Sjolander Road Fellowship

Declaring the God of Unconditional Love

commandments and admonitions



Matthew 11:28-30 Come unto me, all ye that labour and are heavy laden , and I will give you rest. Take my yoke upon you, and learn of me; for I am meek and lowly in heart: and ye shall find rest unto your souls. For my yoke is easy, and my burden is light.  


I John 5:3 For this is the love of God, that we keep his commandments: and his commandments are not grievous.


In light of verses like these from the NT I have to ask why the church wants to bind so many commandments on people, requirements which few would call light. In fact, one might go further and ask why the message of Jesus is supposed to be about complying with legal requirements, just like the measure of a man under Judaism was obedience to the Law. Is Jesus no more than Moses revisited. Paul certainly recognized and admitted the unbearable yoke of OT Judaism (Acts 15:10). Attempting to apply a new set of laws as the better way of Christ is simply incompatible with all these verses. Something is amiss in our theology.
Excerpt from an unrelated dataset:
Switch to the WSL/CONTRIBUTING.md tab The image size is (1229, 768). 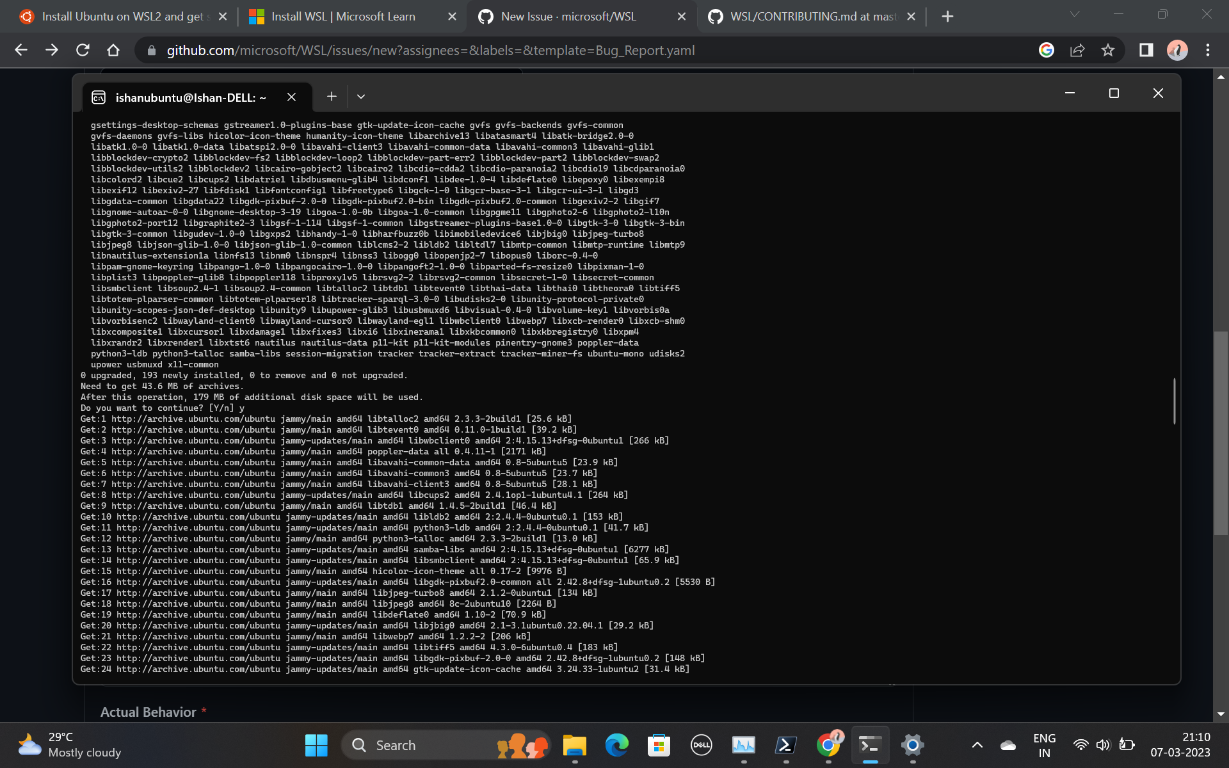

Every tenet of Orthodoxy's doctrinal creed carries an implied responsibility to accept and respond under penalty of eternal damnation. According to their interpretation, reasonableness, logic, ethical considerations, none of these matter in evaluating the requirements. All must be accepted by faith, ostensibly faith in God, but, in actuality, faith in the church's interpretation of God. Salvation, eternal life, freedom from sin, relationship with God, everything depends on obedience to commandments according to the church. All is contingent on personal commitment, dedication, and performance. Right standing with God requires willful effort from every supplicant. God demands and man complies, no matter how difficult or unappealing.


Some, who have been raised under the tutelage of this teaching, may deny that they feel burdened by it; but things like the evident lack of enthusiasm for Bible study and personal evangelism, declining church attendance, and the on-going call for modification to church liturgy fully demonstrate the dissatisfaction felt by many. The younger members, in particular, constantly insist on a church experience which has relevance to everyday life, instead of obsessing about the hereafter. They seek life principles, not demanding rules which supposedly bestow divine favor in the afterlife.


I think it is appropriate to re-consider what is meant by commandments in the NT. It is specially significant to note that the Greek word that translates commandment in the KJV can mean a standard or principle instead of a law or legal rule. Seeing it that way changes the entire complexion of these verses. If we consider Jesus  to be admonishing instead of commanding, obedience is no longer an appropriate response. An admonition is defined as cautionary advice or a mild reproof. We are not called to obey but to pay attention, to re-consider. Now a disregarded admonition may well carry negative consequences, and I certain believe that this is the case with Jesus, but the consequences are not the result of an outside enforcer or judge.


Admittedly, even if we consider the words of Jesus not as legal requirements but as life principles, they still appear quite challenging. I guess I tend to see this as a relative thing. Life in general is a challenge, and I suspect that is by design and not by accident. The "commandments" of Jesus don't eliminate the challenge of living, they just make them immensely more tolerable. I doubt many would say the same of the legal requirements promoted by the church.